Python: How to custom order a list? - python

Obs: I know lists in python are not order-fixed, but think that this one will be.
And I'm using Python 2.4
I have a list, like (for example) this one:
mylist = [ ( u'Article', {"...some_data..."} ) ,
( u'Report' , {"...some_data..."} ) ,
( u'Book' , {"...another_data..."} ) ,
...#continue
]
This variable mylist is obtained from a function, and the 'order' of the list returned will vary. So, sometimes it will be like on the example. Sometimes, the 'Report' will come before 'Article', etc.
I have a fixed order that I want on this list (and isn't the alphabetical).
Let's say that my fixed order is: 'Report', 'Article', 'Book', ...
So, what I want is that: whatever order 'mylist' is instantiated, I want to reorder it making 'Report' stay on front, 'Article' on second, etc...
What's the best approach to reorder my list (taking the first element of the tuple of each item on list) using my 'custom' order?
Answer:
I ended up with this:
mylist became a list of dicts, like this:
mylist = [{'id':'Article', "...some_data..."} ,
...etc
]
each dict having a 'id' that had to be sorted.
Saving the correct order on a listAssigning the correct_order on a list:
correct_order = ['Report', 'Article', 'Book', ...]
and doing:
results = sorted([item for item in results], cmp=lambda x,y:cmp(correct_order.index(x['id']), correct_order.index(y['id'])))

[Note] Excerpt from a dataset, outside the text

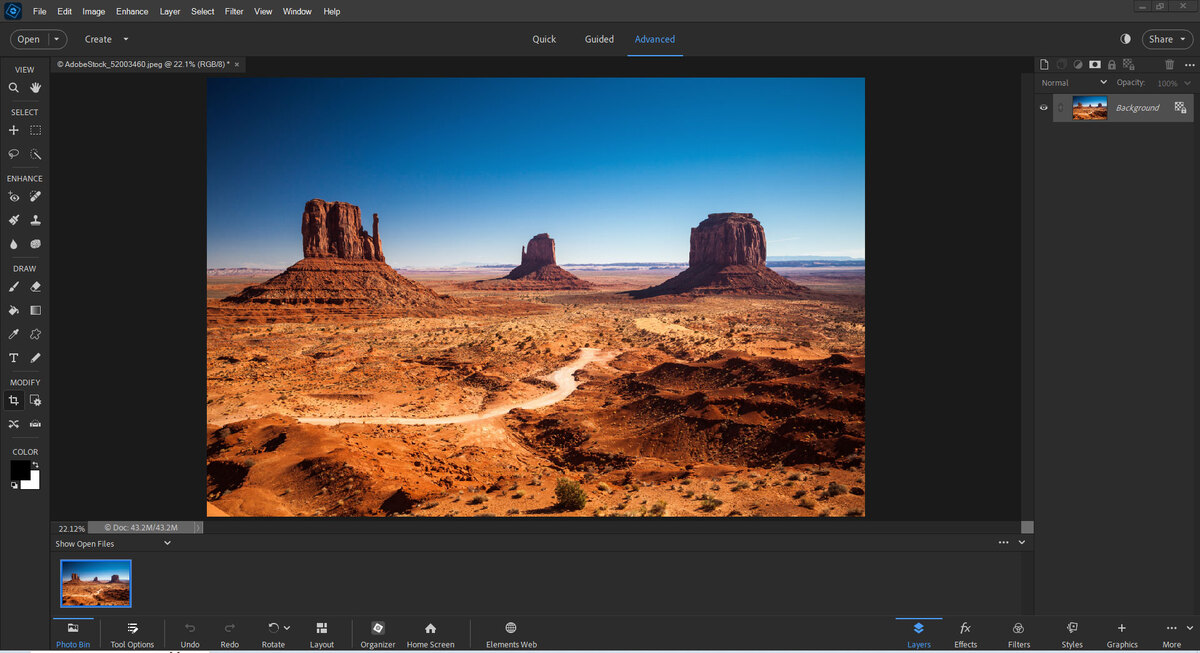This screenshot has height=653, width=1200.
Task: Add a layer mask to Background
Action: point(1095,64)
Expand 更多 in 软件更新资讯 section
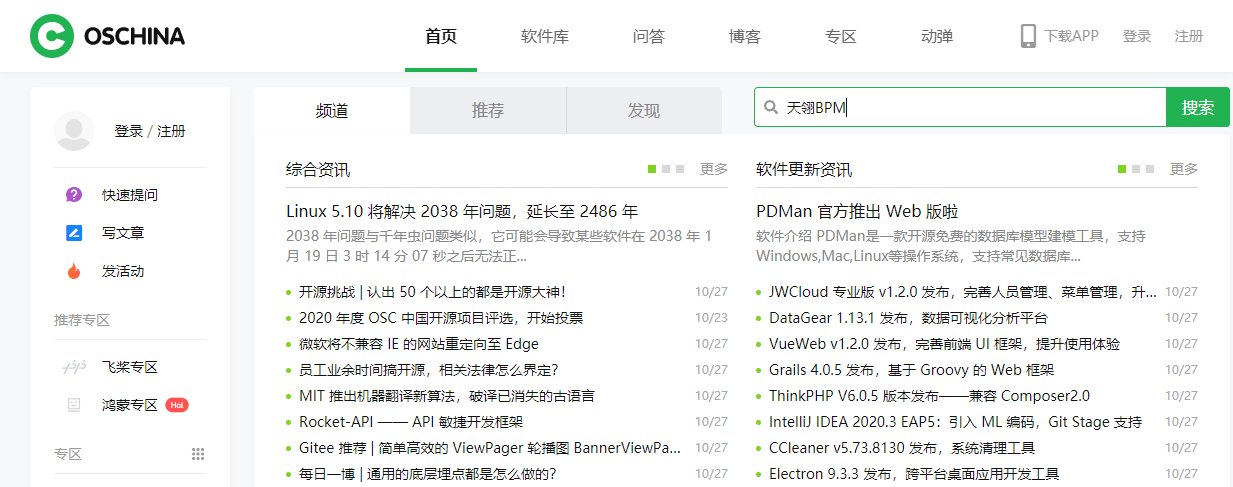Image resolution: width=1233 pixels, height=487 pixels. [x=1184, y=169]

You could use a dictionary that would map every first element to its "weight" and then check this dictionary inside a sorting function.
Something like:
d = { "Report": 1,
"Article": 2,
"Book": 3 }
result = sorted(mylist, key=lambda x:d[x[0]])

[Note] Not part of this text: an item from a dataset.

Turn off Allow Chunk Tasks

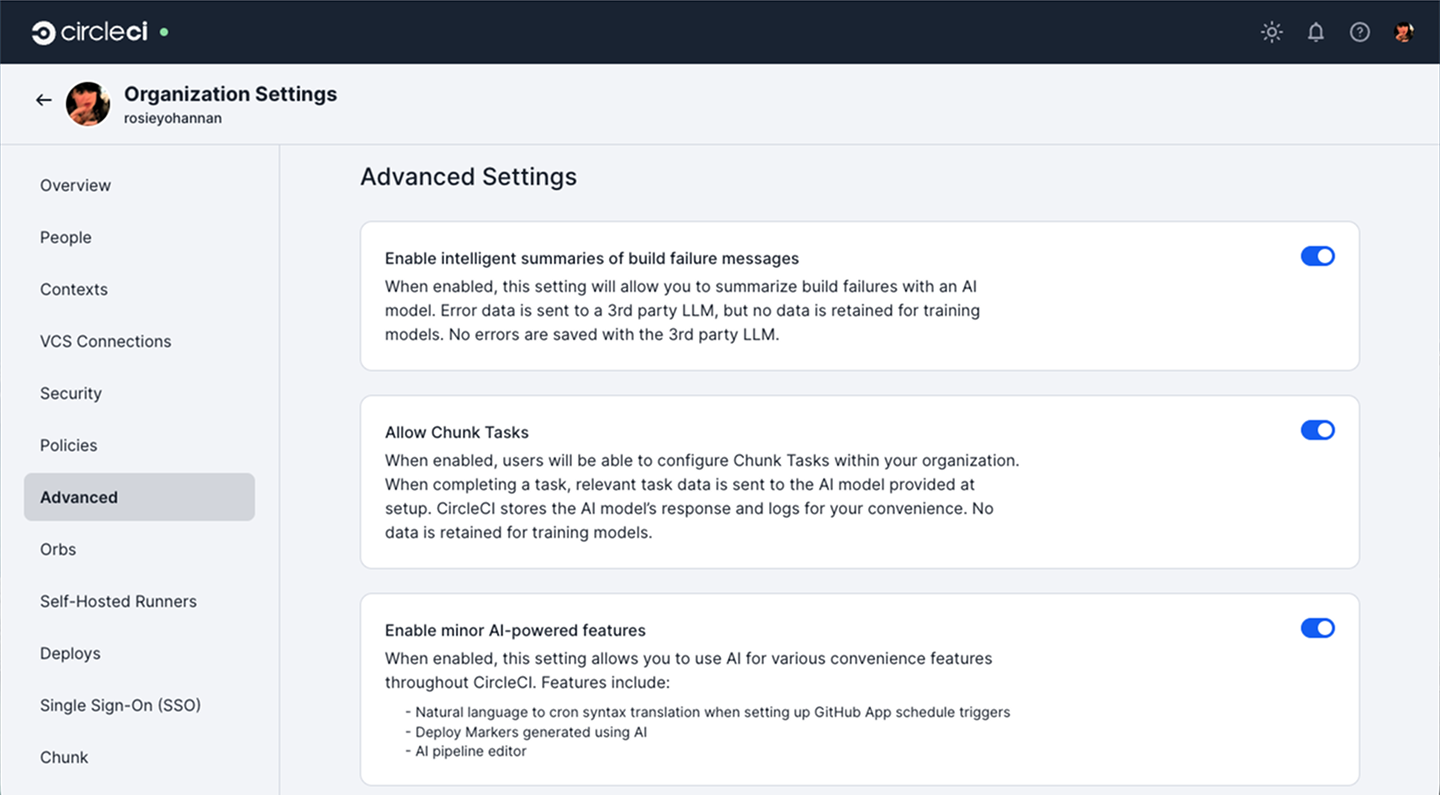1318,430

You could use a dictionary, that would allow you to access "Book", "Article", etc. without having to care about the order. I would put the data from that list into a dict that look like this:
mydict = { u'Article': "somedata",
u'Report': "someotherdata", ...}
If you really want to sort your list in the way you described, you can use the list.sort with a key function that represents your particular sort order (Documentation). You need the key function as you need to access only the first element and your sorting order also is not alphabetical.

This way creates a dict and pulls the items from it in order
mylist = [ ( u'Article', {"...some_data..."} ) ,
( u'Report' , {"...some_data..."} ) ,
( u'Book' , {"...another_data..."} ) ,
]
mydict = dict(mylist)
ordering = [u'Report', u'Article', u'Book']
print [(k,mydict[k]) for k in ordering]
This way uses sort with O(1) lookups for the ordering
mylist = [ ( u'Article', {"...some_data..."} ) ,
( u'Report' , {"...some_data..."} ) ,
( u'Book' , {"...another_data..."} ) ,
]
mydict = dict(mylist)
ordering = dict((k,v) for v,k in enumerate([u'Report', u'Article', u'Book']))
print sorted(mydict.items(), key=lambda (k,v): ordering[k])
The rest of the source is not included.